Life without a Credit Card

I was born in New Delhi, India. During the 1980s, while I was still in India, like 99.9% of Indians, I did not have a credit card. Diners Club International offered credit cards by invitation only to wealthy individuals, and they could be used only at five-star hotels and select high-end restaurants and shops. At that time, most Indian banks operated with paper ledgers, and I could only go to my home branch to deposit or withdraw money. Needless to say, there were no ATMs. Most people received their monthly salary in cash, and about 99% of the economy was cash-based.
The cash economy offered some challenges, as one had to carry sufficient money in the wallet while shopping; however, as a bonus, one could rarely indulge in impulse buying. Shopping was always pre-planned, and we rarely bought anything extra. Sometimes, when people would run out of money, the local shop owners would allow a small informal credit facility without any paperwork until the first day of the next month, as everyone used to get their salary on the last working day of the month. And on the first day of the next month, all credit had to be paid in full; otherwise, the person would not get credit anymore. This informal credit system and cash-based economy prevented people from accumulating too much consumer debt, and most people lived within their means.
Another challenge was withdrawing large amounts from the bank and safely carrying the cash to make big payments due to concerns about theft or snatching. The biggest challenge was carrying enough cash during vacations, because if you ran out of money, you could only withdraw cash from your home branch.
I remember an incident from the late eighties when I went to Shimla, the summer capital of India during the British Raj, with my wife and we almost ran out of cash. On the last day of the trip, after paying for the return bus fare, we went to a small coffee shop and ordered two cups of coffee. On checking my wallet, I discovered that I had only 5 Rupees (about 0.5 dollars in those days), barely sufficient to cover the cost of the coffee. As I was worried that I might need that money during our bus journey, we quickly disappeared from the coffee shop before the server could bring the coffee to our table. During the 10-hour bus journey back to Delhi, we did not have any money to buy snacks or food; all we could afford were two cups of tea.
Credit Cards in the 1990s
In the early 1990s, some banks started offering credit cards to the general public; however, I did not get one because very few merchants accepted credit cards, and some even charged a surcharge of 2–3% to use them.

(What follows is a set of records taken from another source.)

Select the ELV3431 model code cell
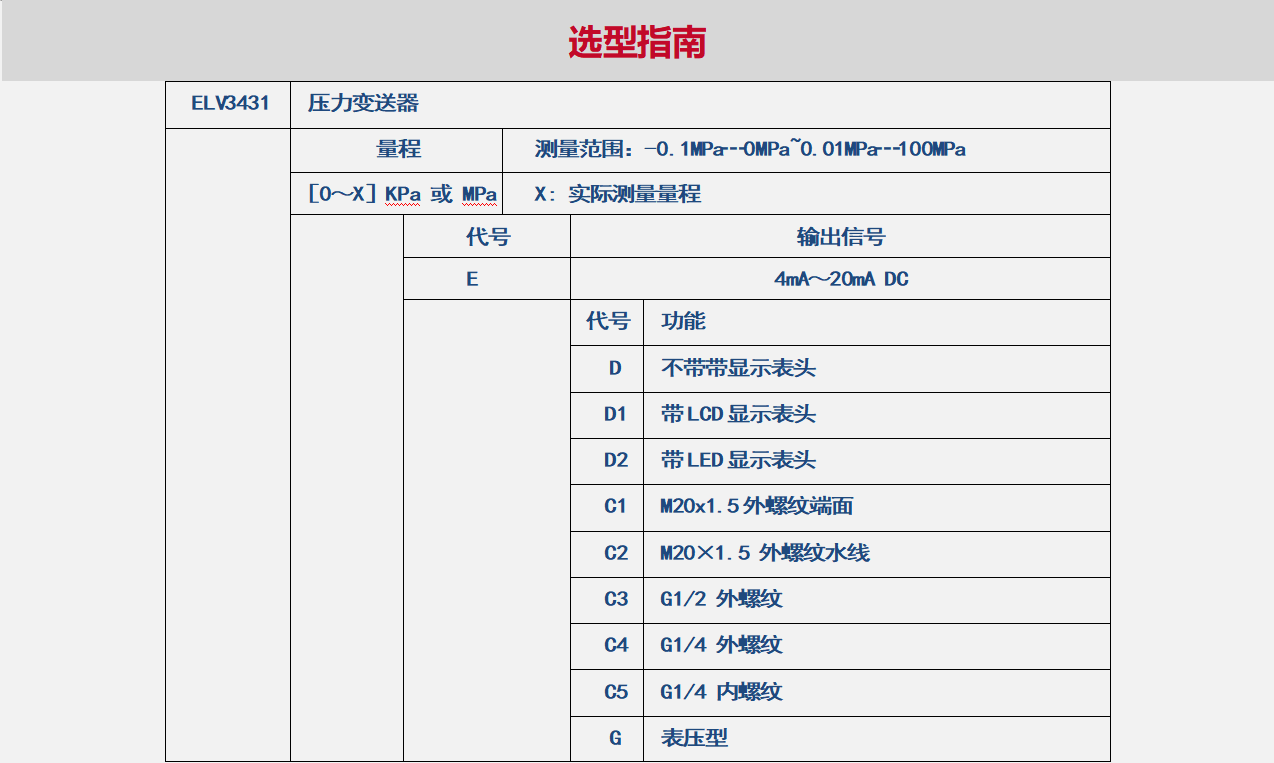Viewport: 1274px width, 763px height. click(x=230, y=104)
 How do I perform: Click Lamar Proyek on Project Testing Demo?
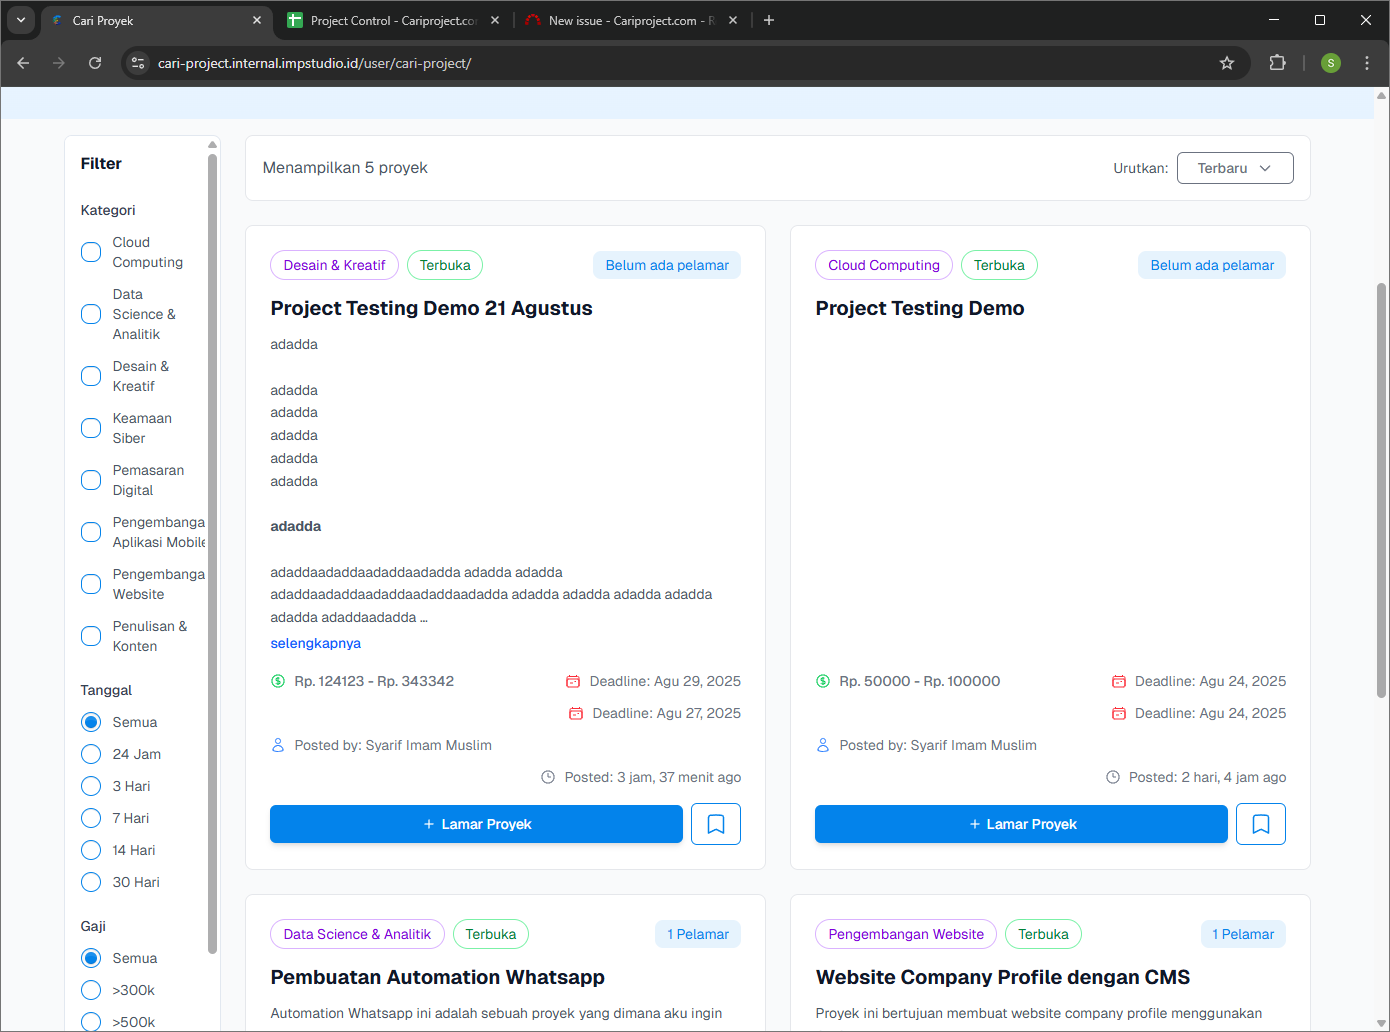[x=1020, y=824]
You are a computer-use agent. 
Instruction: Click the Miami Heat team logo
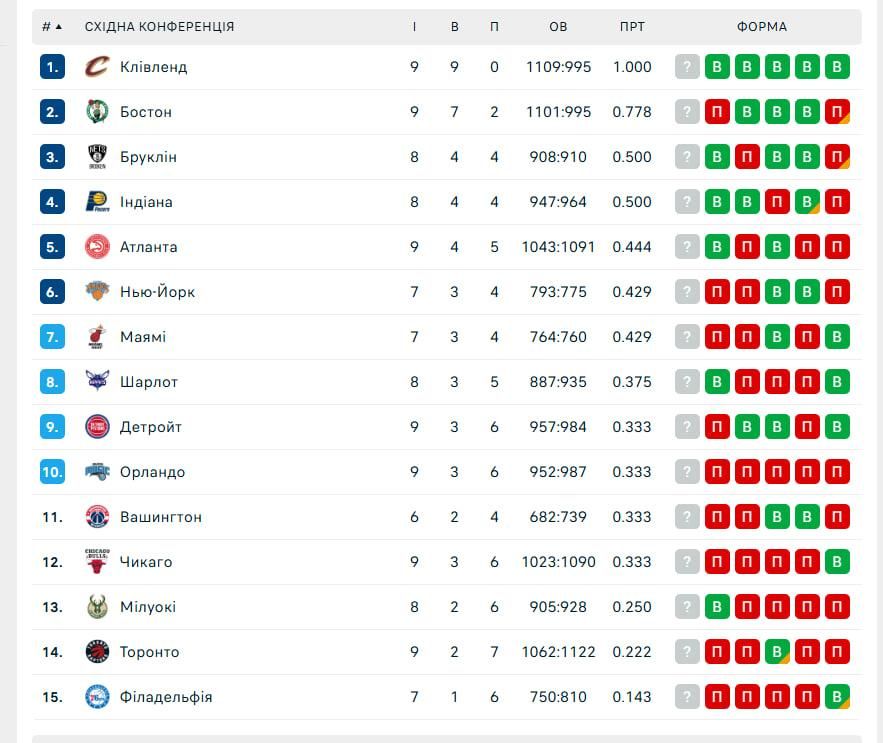tap(97, 337)
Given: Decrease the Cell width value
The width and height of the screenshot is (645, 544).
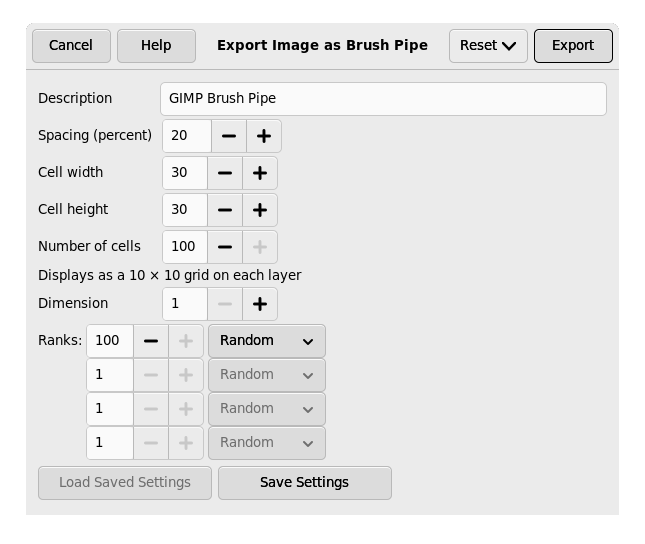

In 1997, after I moved to Canada, I wanted to continue living without a credit card; however, my friends advised me that without a credit history, it would be very difficult to get a mortgage to buy a home. Initially, my bank refused to issue me a credit card. After six months, TD Bank agreed to issue me a credit card with a $500 monthly limit against a security deposit of $500. Often, I used to make a payment even before I received my monthly credit card statement so that I didn’t run out of the credit limit. Within a few months, the bank increased the credit limit to $2,000, and soon I had several credit cards with limits up to $14,000.
Are credit cards bad?
It depends.
If you can control impulse buying and pay off the entire balance when you receive the credit card statement, credit cards are not bad — they can actually be good. When you use credit cards, you don’t need to carry large amounts of cash, and you get a consolidated statement of all your purchases at the end of the month. In fact, you may end up getting free money (cash back) or rewards just by using your card to make regular purchases, which you need to do anyway, whether you pay using cash, a debit card, or a credit card. I get back about $500 every year by using my cash back credit card. I have never carried any balance on my credit cards. I always pay the credit card balance in full the day I receive the statement; therefore, I have never paid any interest to credit card companies. (I know they don’t like customers like me.)
If you can’t control impulse buying and carry a balance on your credit card, credit cards may not be good for you. Most credit cards charge a 19–26% annual interest rate — compare this to the 0.05% annual interest you may earn on a savings account. Credit card companies will let you get away with making only a 2–3% payment of the statement balance; however, it may take 15–20 years to pay off a $5,000 balance, and you may end up paying more than $5,000 in interest.
Over the years, I have come to realize that credit cards are not the problem; impulse buying is the problem. A credit card is just a financial tool. Used responsibly, it can be convenient and even rewarding. Used irresponsibly, it can become very expensive.
Final Thoughts
Credit cards are neither good nor bad — they are simply a financial tool. The outcome depends on how you use them.
If you can avoid impulse buying and pay off your credit card balance in full before the due date, it is fine to use credit cards. Otherwise, consider getting rid of them (after paying off the balances). You may use cash or debit cards to make purchases. Many people don’t realize that debit cards can also be used for online purchases. For emergencies, consider maintaining an emergency fund or arranging overdraft protection with your bank, and always try to live within your means.